Permitting "inquiry notice" Investors both to keep the funds they withdrew and to obtain equitable distributions would be unfair to those Investors who had no reason to suspect fraud, and so presumably withdrew little or no money before the Partnership collapsed. See Marion v. TDI Inc., 591 F.3d 137, 148 (3d Cir. 2010) (principal goal of receivership is fair distribution of assets (citing Wuliger v. Mfrs. Life Ins. Co., 567 F.3d 787, 795 (6th Cir. 2009))); SEC v. Wealth Mgmt. LLC, 628 F.3d 323, 332-33 (7th Cir. 2010) (same). I will not reward Investors with equitable shares if they choose to keep principal they withdrew after they had good reason to believe that Forte's "investment" regime was dishonest. (App. A ¶ 10(e)(ii).) See SEC v. Infinity Group Co., 226 F. App'x 217, 218 (3d Cir. 2007) ("District Courts have wide equitable discretion in fashioning distribution plans in receivership proceedings[.]" (citing SEC v. Black, 163 F.3d 188, 199 (3d Cir. 1998))); see also SEC v. Vescor Capital Corp., 599 F.3d 1189, 1194 (10th Cir. 2010) (district court has "inherent powers of an equity court to fashion relief"); SEC v. Enter. Trust Co., 559 F.3d 649, 652 (7th Cir. 2009) ("District judges possess discretion to classify claims sensibly in receivership proceedings."); SEC v. Basic Energy & Affiliated Res., Inc., 273 F.3d 657, 668 (6th Cir. 2001); Elliott, 953 F.2d at 1566.

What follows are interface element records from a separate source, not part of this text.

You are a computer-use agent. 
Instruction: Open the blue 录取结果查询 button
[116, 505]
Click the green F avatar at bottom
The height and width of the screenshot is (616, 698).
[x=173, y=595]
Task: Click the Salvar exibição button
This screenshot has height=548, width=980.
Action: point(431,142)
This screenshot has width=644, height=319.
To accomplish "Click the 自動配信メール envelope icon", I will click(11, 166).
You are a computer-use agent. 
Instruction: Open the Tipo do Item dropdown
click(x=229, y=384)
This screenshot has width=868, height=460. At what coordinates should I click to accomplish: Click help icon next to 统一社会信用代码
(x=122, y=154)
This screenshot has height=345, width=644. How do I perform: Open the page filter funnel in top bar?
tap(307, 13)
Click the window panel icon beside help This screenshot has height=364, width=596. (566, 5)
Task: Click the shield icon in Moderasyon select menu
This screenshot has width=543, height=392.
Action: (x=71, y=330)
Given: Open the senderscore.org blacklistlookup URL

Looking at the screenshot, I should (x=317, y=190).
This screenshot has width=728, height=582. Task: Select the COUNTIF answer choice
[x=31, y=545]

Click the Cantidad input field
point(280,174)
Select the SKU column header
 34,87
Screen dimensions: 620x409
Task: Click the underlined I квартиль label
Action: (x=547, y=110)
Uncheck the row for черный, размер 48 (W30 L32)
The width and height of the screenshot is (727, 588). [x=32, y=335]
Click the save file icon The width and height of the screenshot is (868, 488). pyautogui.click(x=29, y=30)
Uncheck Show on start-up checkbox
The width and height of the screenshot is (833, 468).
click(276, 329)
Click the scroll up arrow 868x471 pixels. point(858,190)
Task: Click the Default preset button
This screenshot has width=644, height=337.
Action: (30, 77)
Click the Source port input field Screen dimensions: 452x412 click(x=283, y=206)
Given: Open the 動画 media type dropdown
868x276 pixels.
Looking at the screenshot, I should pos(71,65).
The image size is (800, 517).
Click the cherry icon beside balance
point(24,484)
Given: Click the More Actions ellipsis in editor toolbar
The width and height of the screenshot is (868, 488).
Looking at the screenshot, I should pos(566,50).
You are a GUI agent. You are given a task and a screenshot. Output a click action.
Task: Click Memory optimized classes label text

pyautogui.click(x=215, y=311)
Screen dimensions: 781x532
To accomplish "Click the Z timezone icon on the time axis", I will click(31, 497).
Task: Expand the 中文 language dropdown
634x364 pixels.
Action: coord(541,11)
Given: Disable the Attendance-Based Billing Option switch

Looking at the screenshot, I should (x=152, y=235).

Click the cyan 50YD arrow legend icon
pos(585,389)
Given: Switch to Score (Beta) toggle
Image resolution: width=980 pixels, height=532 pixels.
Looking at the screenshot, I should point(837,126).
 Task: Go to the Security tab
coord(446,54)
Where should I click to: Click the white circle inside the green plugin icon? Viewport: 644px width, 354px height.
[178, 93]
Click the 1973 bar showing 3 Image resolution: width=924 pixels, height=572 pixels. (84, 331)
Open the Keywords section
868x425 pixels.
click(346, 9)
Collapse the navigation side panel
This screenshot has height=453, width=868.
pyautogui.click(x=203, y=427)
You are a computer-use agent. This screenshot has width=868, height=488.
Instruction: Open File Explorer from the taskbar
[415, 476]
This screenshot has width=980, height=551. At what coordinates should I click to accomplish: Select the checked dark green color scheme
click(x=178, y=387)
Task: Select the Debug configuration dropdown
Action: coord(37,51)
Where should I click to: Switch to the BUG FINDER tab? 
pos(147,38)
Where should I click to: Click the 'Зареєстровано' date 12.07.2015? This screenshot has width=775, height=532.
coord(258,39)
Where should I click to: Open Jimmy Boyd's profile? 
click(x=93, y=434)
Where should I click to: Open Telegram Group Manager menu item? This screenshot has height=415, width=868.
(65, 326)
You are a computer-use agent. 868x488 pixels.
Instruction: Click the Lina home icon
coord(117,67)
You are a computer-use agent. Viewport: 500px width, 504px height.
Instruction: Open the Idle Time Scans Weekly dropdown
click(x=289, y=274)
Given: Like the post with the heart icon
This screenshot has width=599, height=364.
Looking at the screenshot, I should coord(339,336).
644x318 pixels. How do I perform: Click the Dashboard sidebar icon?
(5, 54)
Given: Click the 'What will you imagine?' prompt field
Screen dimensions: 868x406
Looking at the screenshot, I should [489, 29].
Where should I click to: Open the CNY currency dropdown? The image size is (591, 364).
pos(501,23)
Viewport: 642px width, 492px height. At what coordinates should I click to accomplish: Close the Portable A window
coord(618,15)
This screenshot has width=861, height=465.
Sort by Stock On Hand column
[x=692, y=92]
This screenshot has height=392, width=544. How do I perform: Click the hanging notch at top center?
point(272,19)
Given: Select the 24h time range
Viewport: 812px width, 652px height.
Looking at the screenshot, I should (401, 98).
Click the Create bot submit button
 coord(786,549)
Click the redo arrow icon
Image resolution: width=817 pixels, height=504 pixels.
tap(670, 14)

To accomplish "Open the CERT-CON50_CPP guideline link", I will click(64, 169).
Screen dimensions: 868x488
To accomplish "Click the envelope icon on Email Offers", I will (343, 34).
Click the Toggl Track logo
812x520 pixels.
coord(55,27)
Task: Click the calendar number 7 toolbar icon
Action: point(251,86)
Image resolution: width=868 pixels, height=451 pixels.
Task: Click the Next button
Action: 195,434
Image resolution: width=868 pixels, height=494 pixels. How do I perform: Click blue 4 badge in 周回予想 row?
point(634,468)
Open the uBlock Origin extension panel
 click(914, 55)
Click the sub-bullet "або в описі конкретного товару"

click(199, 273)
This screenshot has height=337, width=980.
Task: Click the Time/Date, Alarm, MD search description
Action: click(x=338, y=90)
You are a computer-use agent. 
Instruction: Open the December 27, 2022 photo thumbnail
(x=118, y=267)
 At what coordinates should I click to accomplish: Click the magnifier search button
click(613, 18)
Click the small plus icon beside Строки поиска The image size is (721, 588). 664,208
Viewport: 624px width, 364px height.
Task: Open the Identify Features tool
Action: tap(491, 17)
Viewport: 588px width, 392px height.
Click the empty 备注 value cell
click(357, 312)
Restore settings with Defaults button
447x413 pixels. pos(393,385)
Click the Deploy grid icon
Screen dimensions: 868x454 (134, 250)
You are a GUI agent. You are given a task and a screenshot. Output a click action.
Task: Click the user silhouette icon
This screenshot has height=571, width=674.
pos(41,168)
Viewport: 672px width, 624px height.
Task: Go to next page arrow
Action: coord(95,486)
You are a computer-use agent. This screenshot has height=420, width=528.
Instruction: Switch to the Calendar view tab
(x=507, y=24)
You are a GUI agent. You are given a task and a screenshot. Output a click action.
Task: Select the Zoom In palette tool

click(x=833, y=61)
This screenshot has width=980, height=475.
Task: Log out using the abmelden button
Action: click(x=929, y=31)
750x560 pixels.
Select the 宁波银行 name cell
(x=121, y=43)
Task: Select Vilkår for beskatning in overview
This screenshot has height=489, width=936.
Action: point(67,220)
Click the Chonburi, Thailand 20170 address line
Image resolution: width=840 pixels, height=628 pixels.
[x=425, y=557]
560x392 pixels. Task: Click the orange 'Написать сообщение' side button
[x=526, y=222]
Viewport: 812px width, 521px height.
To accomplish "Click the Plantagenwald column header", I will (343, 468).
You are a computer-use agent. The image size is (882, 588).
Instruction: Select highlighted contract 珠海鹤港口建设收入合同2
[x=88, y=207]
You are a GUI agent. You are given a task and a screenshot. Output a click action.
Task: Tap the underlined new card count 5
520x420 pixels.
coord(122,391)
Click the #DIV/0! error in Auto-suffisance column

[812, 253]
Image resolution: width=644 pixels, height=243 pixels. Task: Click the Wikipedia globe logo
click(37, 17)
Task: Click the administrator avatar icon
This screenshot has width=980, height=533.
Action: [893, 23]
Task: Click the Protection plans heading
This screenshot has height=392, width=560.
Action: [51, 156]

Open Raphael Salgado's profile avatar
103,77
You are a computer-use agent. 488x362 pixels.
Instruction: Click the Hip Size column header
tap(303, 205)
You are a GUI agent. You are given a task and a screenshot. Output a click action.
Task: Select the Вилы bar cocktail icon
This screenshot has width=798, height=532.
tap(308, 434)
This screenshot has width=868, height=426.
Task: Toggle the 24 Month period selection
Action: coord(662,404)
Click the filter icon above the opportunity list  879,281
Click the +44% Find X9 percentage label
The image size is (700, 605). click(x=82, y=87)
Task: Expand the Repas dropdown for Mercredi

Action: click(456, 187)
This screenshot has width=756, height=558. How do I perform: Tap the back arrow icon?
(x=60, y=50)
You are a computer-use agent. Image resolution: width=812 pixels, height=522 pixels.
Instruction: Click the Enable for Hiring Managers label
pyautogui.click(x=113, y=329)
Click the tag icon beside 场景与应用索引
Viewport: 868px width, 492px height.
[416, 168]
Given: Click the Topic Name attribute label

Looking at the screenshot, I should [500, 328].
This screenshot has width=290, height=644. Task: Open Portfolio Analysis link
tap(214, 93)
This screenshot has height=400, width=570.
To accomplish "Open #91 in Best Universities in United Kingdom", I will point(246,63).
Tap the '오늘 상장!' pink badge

The Stradley Objectors also argue that "reckless" participants in the Ponzi scheme should be allowed to receive equitable distributions. Again, I disagree. The Proposed Order provides:

[I]f the Receiver determines that an investor was a culpable participant in Joseph S. Forte's Ponzi scheme . . . [by] recklessly taking actions that furthered the Ponzi scheme . . . the Receiver shall recommend no distribution to that investor[.] (App. A ¶ 10(e)(i).) A person acts "recklessly" if he or she "realizes or, from the facts which he [or she] knows, should realize that there is a strong probability that harm may result[.]"

Archibald v. Kemble, 971 A.2d 513, 517 (Pa. Super. Ct. 2009) (quoting Restatement (Second) of Torts § 500 cmt. f (1965)).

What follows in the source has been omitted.